My point here is this; if you find that after buying a truck you need some more grunt you can 1. change gears and or change the rear tire size. My tire change affects my spedo by 3 MPH. I checked it against my gps and some radar signs so now that I kow it I can drive accordingly. With the tire deal when you aren't towing swap the fronts to the back to regain your mileage if you want to.
Bob


----------



## Scoutr2

I'll agree with Carl, Jim, and the others. I have the 6.0L engine with the 4:11 rear end in my Crew Cab pickup. It pulls well, but does lose some speed toward the top of long, steep grades. It maintained at least 60 mph on any hills we climbed through KY, TN (Smoky Mountains), GA, AL towing our 29BHS a month ago, though. But with the 3:73, I'm sure it would have struggled somewhat.

The 8.1L is a brute, so you would be able to pull well on hills with the 3:73 and still get a little better fuel economy when not towing than if you had the 4:11 rear end. Either one will do fine, but the 4:11 will add about 300 engine rpm at 65 mph - which does affect fuel economy.
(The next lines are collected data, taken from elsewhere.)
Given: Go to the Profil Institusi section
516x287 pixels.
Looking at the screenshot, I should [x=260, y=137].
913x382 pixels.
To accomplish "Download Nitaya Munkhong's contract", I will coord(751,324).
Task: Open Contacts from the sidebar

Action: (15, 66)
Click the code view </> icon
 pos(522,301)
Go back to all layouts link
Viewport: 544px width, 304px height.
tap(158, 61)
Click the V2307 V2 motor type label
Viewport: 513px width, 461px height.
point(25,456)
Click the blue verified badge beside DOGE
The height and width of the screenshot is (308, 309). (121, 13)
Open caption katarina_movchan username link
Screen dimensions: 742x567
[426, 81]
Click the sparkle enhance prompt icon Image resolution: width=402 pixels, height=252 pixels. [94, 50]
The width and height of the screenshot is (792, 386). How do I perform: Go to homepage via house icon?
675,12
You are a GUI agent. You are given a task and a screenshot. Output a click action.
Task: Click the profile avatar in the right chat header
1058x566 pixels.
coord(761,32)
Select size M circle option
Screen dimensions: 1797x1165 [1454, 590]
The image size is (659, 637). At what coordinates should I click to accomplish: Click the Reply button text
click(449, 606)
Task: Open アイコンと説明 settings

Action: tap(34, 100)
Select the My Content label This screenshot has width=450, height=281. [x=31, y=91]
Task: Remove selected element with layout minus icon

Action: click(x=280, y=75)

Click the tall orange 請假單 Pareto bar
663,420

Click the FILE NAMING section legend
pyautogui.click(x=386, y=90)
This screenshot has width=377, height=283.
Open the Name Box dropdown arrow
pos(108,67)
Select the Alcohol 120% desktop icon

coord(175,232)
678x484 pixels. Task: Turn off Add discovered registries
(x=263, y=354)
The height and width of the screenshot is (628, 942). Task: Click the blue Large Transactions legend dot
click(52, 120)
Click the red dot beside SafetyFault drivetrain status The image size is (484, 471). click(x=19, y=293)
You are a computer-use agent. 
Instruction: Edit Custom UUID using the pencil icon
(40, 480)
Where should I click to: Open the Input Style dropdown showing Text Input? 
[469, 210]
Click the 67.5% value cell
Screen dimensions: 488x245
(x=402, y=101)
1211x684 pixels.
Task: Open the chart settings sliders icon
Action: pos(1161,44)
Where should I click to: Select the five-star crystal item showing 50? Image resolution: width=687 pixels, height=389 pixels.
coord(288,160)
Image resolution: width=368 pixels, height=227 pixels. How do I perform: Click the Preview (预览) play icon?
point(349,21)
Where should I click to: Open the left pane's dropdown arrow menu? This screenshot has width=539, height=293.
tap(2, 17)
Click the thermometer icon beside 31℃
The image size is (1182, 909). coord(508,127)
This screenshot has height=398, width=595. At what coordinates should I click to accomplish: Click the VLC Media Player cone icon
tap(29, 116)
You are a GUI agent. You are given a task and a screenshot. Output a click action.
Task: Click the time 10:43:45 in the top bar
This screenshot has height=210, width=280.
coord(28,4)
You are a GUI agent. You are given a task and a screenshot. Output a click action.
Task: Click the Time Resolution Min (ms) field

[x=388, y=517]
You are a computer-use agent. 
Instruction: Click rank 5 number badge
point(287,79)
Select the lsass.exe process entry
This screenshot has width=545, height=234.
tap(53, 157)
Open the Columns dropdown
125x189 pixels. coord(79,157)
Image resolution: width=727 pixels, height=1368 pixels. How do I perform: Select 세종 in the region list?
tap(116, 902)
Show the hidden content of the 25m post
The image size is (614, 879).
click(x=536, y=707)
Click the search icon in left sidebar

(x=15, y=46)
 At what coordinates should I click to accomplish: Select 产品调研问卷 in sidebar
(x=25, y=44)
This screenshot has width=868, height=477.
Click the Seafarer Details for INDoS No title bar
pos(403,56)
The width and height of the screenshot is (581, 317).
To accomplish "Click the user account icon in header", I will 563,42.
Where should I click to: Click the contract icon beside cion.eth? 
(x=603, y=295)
Now a Crew Cab Diesel with the Allison Trans. is sweeeeeet! But pricey, even used.

Good luck with your decision.

Mike


----------



## battalionchief3

I drive a 8.1 with the 4L80E....4 speed auto, the Allison 5 speed did not come out till later and I tow in OD, all the time with no problems. It drops to 3rd up grades and holds it but it never goes into 2nd with those 4:10 gears. I dont know about a slow winding big block, it does a good job. I actuall have been driving suburbans with the 6.0 and 8.1 with different gears for 10 years. Once again their is no replacement for displacement. 4:10 gears make a difference and I see no remarkable change in gas mileage. They are correct you can always swap the gears and fix the spedo so its correct. Buy big, 4:10 gears and pull what ever you want.......Unless you can find a diesel


----------



## azthroop

We also have the 8.1L with 4.10 gears. We pull a 31RQS and need everything we can get. I can't imagine going smaller and without the 4.10's. BTW, if you get a 'burb, talk to Battalionchief3, he steered me right when it came to getting the tranny cool. I copied him and added a large (and I mean large!) tranny cooler and extra deep tranny pan. Go BIG. I don't know about these other OB'ers, but I just don't even want to look at the mpg. It would make me sad and when I'm pulling I want to enjoy the trip!! I'll look at the bill when it comes a month later!


----------



## Humpty

WhiteSoxFan said:


> Boy are the 3/4 tons hard to come by!


Pete Moore Chevy in Pensacola, FL had 3 on ebay last week.


----------



## WhiteSoxFan

Thanks everyone. I found a dealer just yesterday in OH (I'm in Chicago area) who frequently has multiple 3/4 ton Chevy burbs/yukons. Righ now he has a 2005 Yukon 6L with 4.1 (48k miles) and a 2005 Suburban 8.1 with 4.1 (25k miles). The Yukon is listed for $3k less. All the features seem to be about the same on the inside and I can't tell too much about the exterior through internet pictures. I'll probably follow up with him and see if he can give more pictures.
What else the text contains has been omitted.